Nel dicembre 2005, quand'era presidente della Camera per grazia berlusconiana ricevuta, Casini minacciò di ritirare l'appoggio al secondo governo Berlusconi se il centrodestra non avesse subito cambiato la legge elettorale. Naturalmente fu accontentato: il nuovo sistema di voto lo scrisse il ministro Roberto Calderoli sotto dettatura di Casini. E fu subito Porcellum: proporzionale senza preferenze, ma con liste bloccate e soprattutto con un mostruoso premio di maggioranza alla coalizione vincente. Pierferdy, tutto contento, regalò al Cavaliere il suo Follini come vicepremier.

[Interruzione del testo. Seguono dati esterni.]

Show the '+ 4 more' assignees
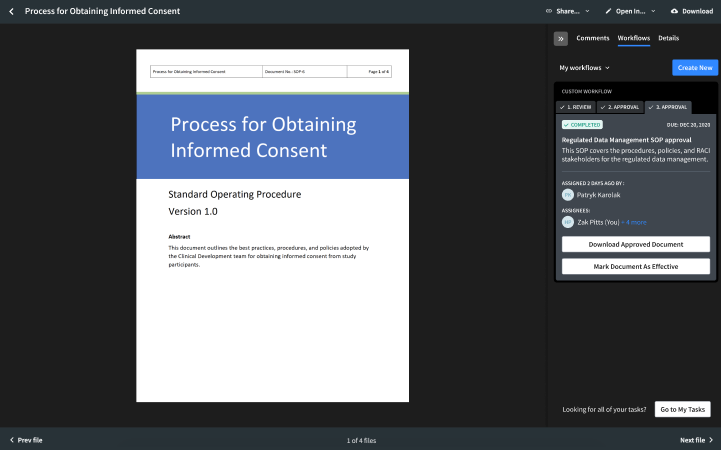Screen dimensions: 721x450 click(634, 222)
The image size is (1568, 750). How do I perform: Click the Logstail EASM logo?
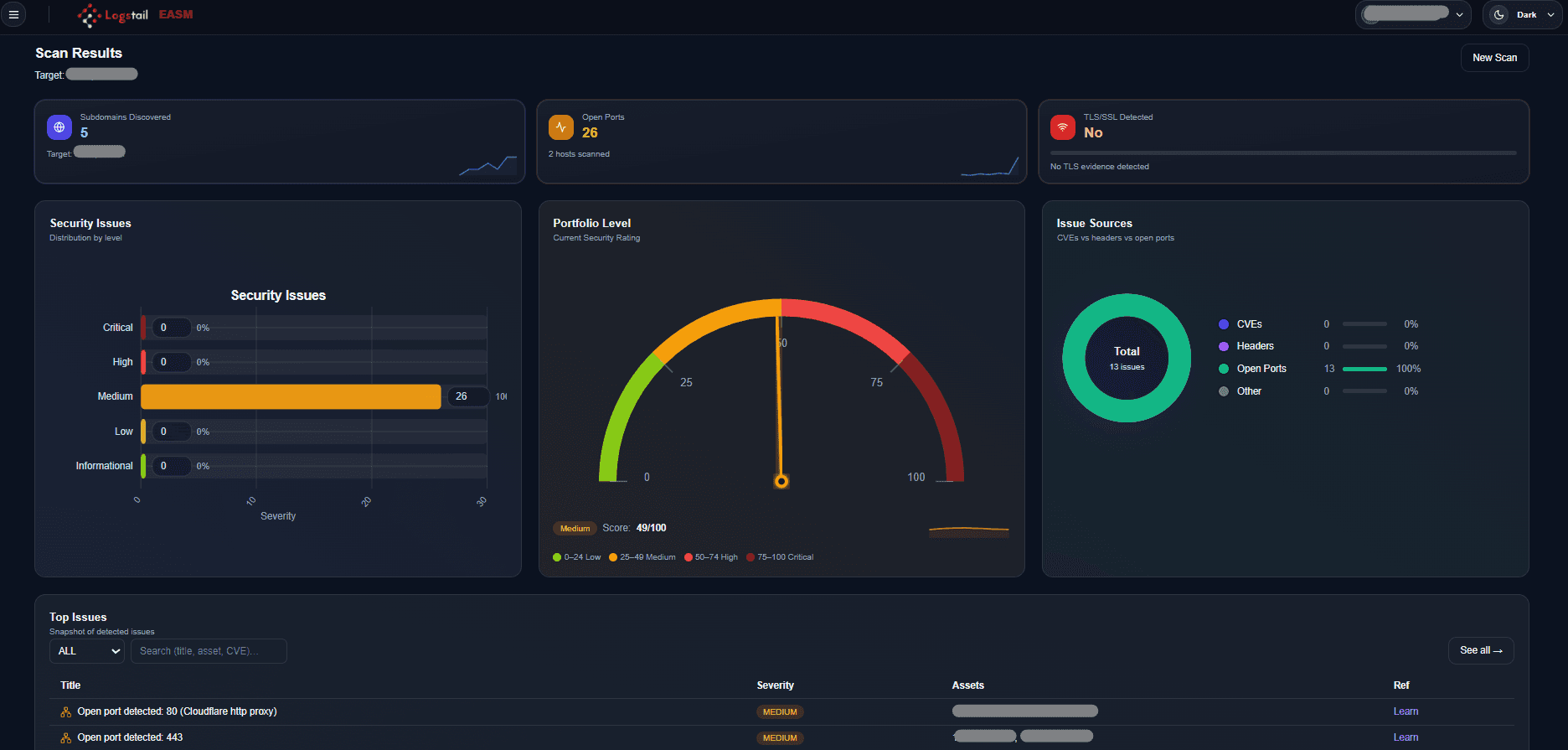click(135, 15)
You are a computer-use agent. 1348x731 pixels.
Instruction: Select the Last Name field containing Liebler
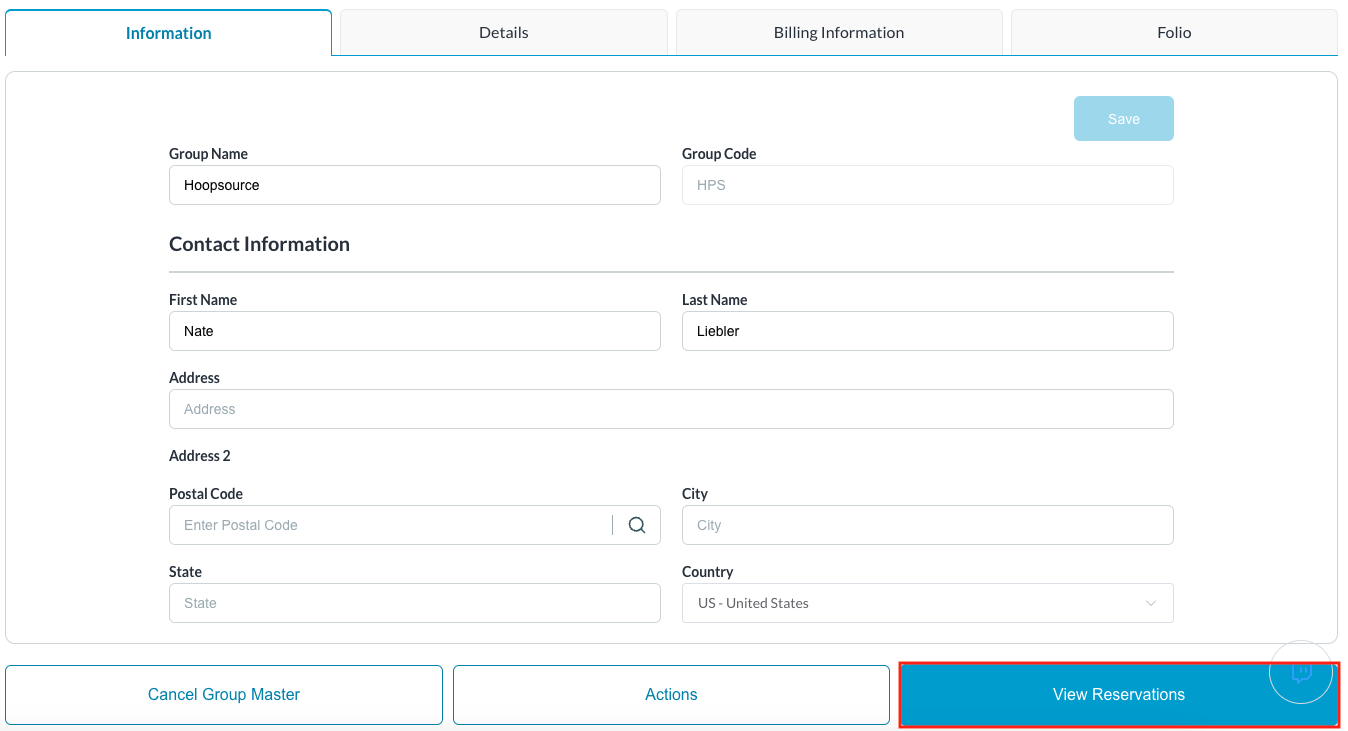point(927,331)
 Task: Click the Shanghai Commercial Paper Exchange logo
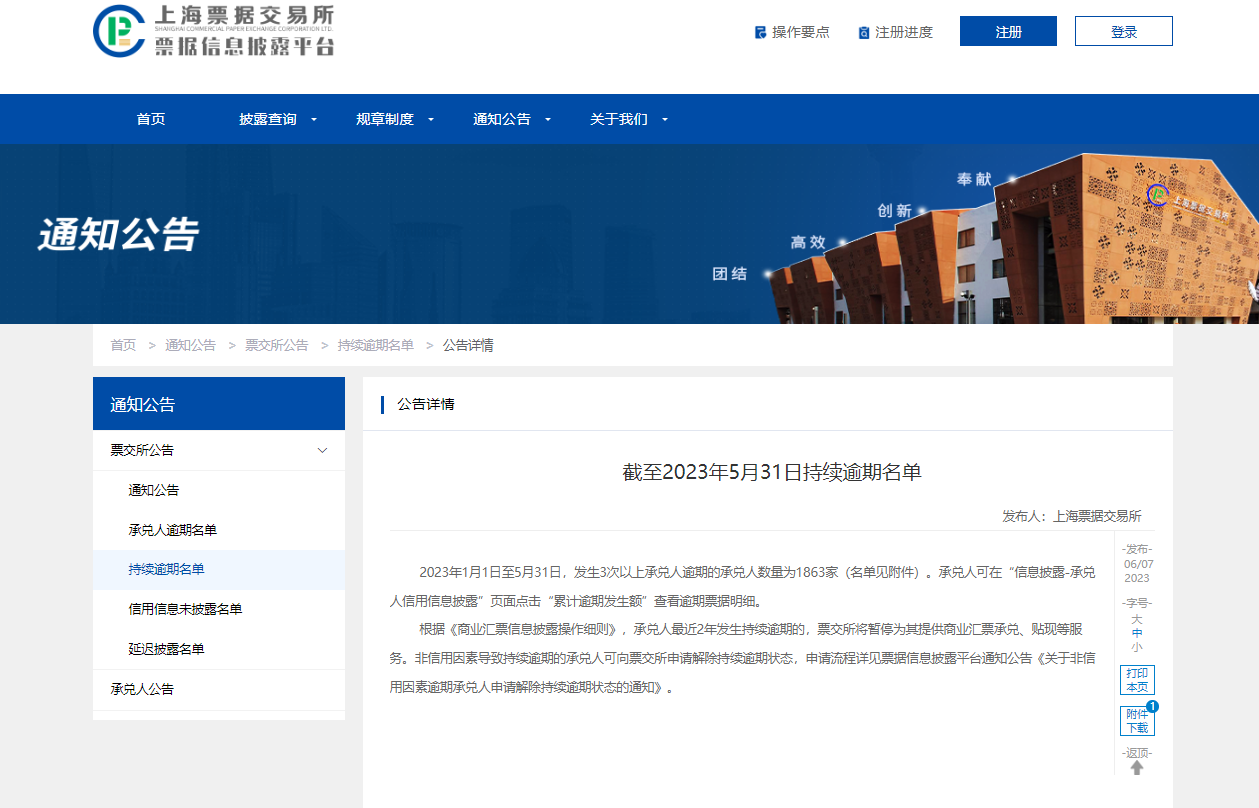pyautogui.click(x=213, y=30)
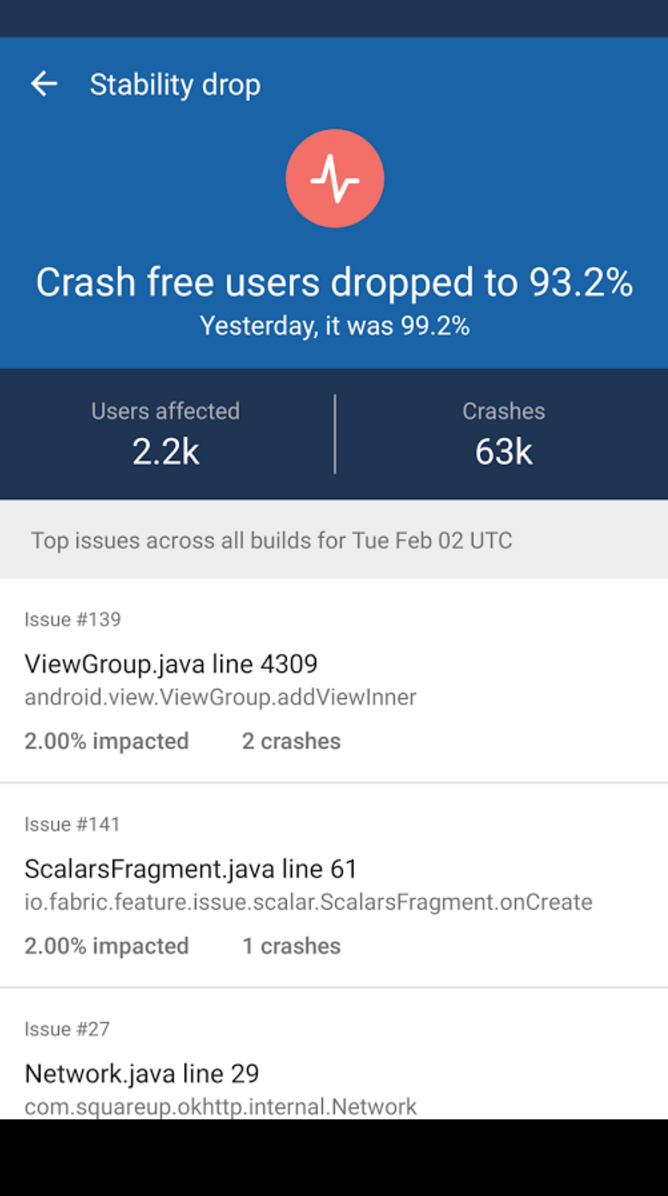Click the Stability drop title
The height and width of the screenshot is (1196, 668).
175,85
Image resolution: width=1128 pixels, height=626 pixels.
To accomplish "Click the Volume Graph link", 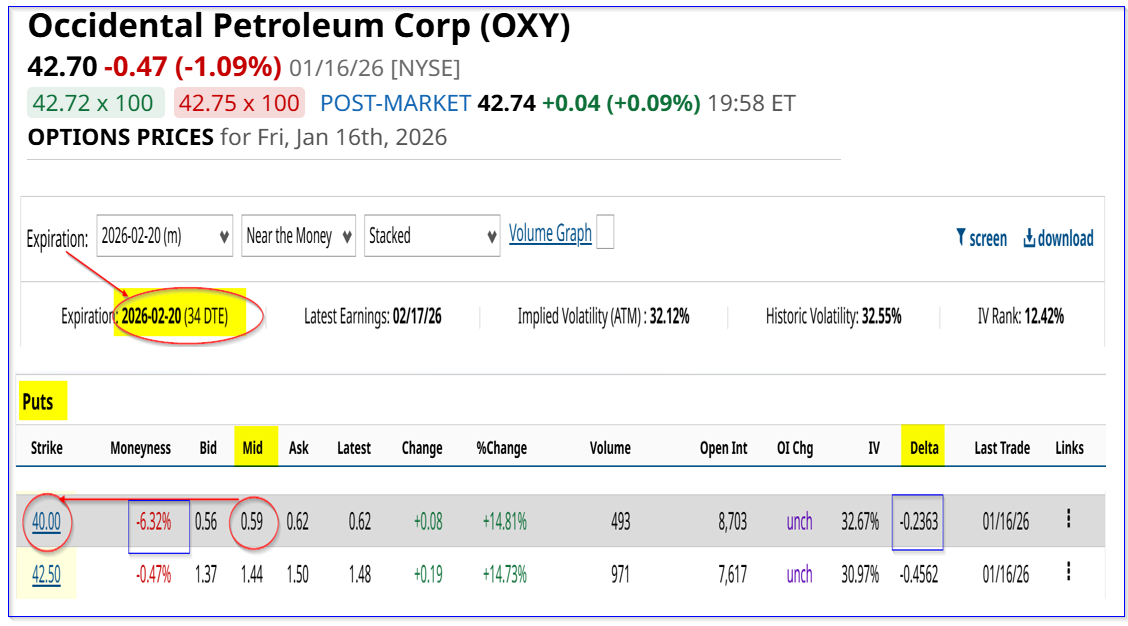I will (550, 234).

Ora, fischiettando come se niente fosse, si batte come un leone contro il Porcellum che aveva dettato lui e addirittura promuove una raccolta di firme per reintrodurre le preferenze che aveva bocciato lui. E se nel '95 osteggiava il governo Dini nemico del “bipolarismo che abbiamo costruito”, oggi il nemico del bipolarismo è lui, Pierfischiettando: infatti sogna la grande coalizione e non vuol saperne di una legge elettorale che costringa i partiti a dichiarare prima del voto con chi si alleeranno. Un uomo tutto d'un pezzo. O d'un prezzo. Dopo aver votato una trentina di leggi vergogna in favore dei corrotti, invoca un giorno sì e l'altro pure la legge anticorruzione. E promette, ça va sans dire, liste pulite: “Riteniamo sia giusto presentare un'offerta politica composta da persone perbene”. Fantastico.

Ma forse chi, come il Pd, vuole portarlo all'altare dovrebbe pretendere qualche garanzia più precisa, visti i precedenti. Stiamo pur sempre parlando del formidabile talent scout che portò in Parlamento Totò Cuffaro, Calogero Mannino e Saverio Romano quand'erano imputati per storie di mafia (il primo fu poi condannato e gli altri due assolti, però Mannino è di nuovo sotto processo per la trattativa fra lo Stato e Cosa Nostra). Ora non vorremmo che Pierfischiettando ci ricascasse, visto che ai suoi raduni sfilano abitualmente Paolo Cirino Pomicino (due condanne definitive: finanziamento illecito e corruzione), Giorgio La Malfa (una condanna per finanziamento illecito), Lorenzo Cesa (reo confesso di una dozzina di tangenti e salvato per un vizio di forma), Emma Marcegaglia (la cui azienda di famiglia ha patteggiato per corruzione), lo stesso Passera (indagato per frode fiscale) e alcuni emissari di Italia Futura di Luca Cordero di Montezemolo (condannato in primo grado per abusi edilizi).

Urge chiarimento sul concetto di “persone perbene”.